(Data on target coordinates)

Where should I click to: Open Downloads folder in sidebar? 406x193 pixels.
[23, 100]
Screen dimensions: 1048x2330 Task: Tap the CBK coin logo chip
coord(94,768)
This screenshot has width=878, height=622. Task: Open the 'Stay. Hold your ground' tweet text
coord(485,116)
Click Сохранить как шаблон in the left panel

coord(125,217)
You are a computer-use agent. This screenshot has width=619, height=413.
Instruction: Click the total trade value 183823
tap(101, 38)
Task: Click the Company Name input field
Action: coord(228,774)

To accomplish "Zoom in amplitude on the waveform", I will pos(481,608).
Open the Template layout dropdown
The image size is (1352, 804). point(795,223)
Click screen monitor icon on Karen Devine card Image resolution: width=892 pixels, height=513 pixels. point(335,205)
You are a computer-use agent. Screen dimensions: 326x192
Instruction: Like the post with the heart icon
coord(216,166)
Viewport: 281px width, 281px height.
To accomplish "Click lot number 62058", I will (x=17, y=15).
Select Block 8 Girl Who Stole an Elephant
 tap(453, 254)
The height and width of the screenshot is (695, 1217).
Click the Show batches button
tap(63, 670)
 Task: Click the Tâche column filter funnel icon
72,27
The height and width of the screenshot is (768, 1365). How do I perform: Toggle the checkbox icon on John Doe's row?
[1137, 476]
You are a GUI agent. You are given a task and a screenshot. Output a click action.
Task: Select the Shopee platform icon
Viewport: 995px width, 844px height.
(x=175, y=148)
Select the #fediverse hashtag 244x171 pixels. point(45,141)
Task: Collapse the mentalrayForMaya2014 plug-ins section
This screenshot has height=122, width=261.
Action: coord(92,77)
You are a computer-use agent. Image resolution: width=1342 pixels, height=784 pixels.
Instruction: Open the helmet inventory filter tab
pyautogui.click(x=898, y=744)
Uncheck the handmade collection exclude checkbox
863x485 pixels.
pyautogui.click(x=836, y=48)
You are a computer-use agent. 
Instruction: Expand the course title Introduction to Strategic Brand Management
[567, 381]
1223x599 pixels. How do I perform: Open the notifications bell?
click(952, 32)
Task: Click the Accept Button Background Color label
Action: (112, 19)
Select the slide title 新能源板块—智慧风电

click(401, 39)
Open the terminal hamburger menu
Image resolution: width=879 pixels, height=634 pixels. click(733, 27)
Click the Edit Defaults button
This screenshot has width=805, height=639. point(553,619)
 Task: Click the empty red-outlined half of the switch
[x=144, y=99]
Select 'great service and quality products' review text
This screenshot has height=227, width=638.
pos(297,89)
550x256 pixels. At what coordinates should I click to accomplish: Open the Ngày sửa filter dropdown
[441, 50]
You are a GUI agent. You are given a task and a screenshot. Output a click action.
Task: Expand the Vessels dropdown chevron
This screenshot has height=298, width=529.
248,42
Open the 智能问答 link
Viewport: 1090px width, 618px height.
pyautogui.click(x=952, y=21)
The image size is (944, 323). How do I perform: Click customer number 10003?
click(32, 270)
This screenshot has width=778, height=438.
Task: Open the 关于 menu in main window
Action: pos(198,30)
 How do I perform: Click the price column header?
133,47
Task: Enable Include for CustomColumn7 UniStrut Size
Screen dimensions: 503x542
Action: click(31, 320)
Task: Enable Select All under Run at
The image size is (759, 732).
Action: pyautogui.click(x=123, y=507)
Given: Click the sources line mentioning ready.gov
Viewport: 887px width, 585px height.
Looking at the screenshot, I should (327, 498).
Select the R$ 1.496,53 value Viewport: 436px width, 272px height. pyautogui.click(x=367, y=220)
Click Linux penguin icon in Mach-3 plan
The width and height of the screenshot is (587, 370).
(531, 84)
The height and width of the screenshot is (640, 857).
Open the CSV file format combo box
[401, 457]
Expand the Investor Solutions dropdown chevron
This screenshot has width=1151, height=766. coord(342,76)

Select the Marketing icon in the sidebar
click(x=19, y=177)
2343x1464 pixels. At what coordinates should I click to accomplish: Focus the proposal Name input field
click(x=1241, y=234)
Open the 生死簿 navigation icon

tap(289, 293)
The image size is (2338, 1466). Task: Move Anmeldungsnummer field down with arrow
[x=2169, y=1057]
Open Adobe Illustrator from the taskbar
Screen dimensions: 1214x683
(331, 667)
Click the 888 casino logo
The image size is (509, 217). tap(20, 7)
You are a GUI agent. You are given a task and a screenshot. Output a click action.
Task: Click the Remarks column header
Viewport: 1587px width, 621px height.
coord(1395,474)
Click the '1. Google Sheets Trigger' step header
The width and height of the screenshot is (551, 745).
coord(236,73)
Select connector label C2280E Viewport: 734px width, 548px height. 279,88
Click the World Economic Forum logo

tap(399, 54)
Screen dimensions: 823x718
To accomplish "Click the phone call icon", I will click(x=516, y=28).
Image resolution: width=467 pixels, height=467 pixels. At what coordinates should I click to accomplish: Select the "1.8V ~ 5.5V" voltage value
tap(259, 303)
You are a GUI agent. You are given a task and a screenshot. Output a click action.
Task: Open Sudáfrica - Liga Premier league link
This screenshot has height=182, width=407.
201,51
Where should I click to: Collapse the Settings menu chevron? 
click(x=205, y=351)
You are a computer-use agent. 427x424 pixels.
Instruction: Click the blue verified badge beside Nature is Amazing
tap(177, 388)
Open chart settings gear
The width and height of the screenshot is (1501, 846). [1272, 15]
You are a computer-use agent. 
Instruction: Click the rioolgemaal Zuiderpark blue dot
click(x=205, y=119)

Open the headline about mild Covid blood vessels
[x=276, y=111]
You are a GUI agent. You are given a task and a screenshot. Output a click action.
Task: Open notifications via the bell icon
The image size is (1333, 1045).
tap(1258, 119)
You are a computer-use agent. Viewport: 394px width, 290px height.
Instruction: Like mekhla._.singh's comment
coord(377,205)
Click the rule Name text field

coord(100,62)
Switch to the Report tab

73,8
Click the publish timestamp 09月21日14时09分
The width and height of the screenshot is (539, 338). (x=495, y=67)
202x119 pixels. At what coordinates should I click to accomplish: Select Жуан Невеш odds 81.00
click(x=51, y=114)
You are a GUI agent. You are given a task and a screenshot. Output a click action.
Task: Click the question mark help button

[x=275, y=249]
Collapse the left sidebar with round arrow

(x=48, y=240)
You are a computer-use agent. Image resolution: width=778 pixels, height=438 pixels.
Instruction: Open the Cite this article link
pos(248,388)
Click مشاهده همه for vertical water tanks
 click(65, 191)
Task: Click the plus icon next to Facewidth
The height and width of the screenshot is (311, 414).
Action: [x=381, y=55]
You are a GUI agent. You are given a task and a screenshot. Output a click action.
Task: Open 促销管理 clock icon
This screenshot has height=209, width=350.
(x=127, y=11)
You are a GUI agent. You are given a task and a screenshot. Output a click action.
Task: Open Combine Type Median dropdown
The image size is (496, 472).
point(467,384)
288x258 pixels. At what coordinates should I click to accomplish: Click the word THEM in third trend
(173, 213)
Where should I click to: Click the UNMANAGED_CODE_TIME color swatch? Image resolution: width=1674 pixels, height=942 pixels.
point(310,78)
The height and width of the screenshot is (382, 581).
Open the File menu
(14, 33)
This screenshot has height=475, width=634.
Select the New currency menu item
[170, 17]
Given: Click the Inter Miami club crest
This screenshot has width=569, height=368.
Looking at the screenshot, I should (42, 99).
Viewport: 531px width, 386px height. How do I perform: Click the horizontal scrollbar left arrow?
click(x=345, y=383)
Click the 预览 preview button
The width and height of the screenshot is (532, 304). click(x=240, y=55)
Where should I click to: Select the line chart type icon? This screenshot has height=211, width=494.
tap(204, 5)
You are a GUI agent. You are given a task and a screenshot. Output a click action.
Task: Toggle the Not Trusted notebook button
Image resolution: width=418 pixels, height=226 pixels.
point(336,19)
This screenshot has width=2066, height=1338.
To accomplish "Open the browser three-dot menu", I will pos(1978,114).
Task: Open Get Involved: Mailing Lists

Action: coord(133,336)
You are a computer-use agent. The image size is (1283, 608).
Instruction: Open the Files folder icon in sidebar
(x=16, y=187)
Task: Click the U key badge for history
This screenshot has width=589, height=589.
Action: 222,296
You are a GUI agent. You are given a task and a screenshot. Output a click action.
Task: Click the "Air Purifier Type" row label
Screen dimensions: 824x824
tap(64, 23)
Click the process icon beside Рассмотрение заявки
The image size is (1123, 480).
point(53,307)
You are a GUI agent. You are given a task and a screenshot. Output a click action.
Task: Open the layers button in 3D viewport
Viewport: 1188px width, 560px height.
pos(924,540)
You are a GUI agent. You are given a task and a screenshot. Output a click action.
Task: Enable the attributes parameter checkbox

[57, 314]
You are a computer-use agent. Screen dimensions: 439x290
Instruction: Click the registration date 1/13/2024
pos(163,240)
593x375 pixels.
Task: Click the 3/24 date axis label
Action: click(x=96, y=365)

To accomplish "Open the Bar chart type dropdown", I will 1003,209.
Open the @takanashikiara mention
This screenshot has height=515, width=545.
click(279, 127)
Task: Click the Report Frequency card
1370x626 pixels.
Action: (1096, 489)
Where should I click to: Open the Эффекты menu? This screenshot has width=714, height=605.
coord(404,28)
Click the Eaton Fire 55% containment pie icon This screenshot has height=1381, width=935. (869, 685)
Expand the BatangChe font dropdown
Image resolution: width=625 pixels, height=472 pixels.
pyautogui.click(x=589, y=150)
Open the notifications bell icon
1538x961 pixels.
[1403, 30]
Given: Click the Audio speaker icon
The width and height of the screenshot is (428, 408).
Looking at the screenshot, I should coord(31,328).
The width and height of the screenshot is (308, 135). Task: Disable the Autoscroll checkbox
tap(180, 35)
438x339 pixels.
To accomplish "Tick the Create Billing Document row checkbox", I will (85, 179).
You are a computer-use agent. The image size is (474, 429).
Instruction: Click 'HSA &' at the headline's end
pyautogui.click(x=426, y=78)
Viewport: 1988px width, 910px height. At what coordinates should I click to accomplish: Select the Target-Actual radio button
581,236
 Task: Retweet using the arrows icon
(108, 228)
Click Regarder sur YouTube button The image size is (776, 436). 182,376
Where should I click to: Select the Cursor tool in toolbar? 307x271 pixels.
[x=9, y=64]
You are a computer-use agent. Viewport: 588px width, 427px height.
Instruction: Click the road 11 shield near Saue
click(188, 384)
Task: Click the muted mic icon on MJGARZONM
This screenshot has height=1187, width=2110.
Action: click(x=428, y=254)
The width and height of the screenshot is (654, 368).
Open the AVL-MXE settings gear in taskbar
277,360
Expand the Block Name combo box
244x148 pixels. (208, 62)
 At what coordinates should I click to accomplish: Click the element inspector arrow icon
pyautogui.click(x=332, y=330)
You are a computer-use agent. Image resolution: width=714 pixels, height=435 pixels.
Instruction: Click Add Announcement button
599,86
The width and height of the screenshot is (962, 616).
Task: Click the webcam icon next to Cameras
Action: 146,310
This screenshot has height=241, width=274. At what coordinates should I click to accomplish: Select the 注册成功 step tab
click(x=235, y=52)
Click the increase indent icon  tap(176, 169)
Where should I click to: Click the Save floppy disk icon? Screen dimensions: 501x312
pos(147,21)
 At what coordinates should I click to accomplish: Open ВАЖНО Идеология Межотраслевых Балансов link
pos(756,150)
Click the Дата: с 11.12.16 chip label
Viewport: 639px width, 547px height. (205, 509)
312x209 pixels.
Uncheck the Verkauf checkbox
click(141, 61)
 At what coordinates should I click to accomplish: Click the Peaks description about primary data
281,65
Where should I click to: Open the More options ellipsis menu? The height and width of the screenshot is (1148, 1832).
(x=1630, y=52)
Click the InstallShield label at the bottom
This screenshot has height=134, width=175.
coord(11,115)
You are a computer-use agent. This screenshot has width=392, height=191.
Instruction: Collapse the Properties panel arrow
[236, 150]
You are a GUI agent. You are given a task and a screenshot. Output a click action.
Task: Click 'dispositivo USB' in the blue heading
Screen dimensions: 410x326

What the exercise asks: Reproduce the data verbatim from the line with "The width and height of the screenshot is (654, 368)." to the line with "pyautogui.click(x=332, y=330)", including both of those lines.

Problem solution:
The width and height of the screenshot is (654, 368).
Open the AVL-MXE settings gear in taskbar
277,360
Expand the Block Name combo box
244x148 pixels. (208, 62)
 At what coordinates should I click to accomplish: Click the element inspector arrow icon
pyautogui.click(x=332, y=330)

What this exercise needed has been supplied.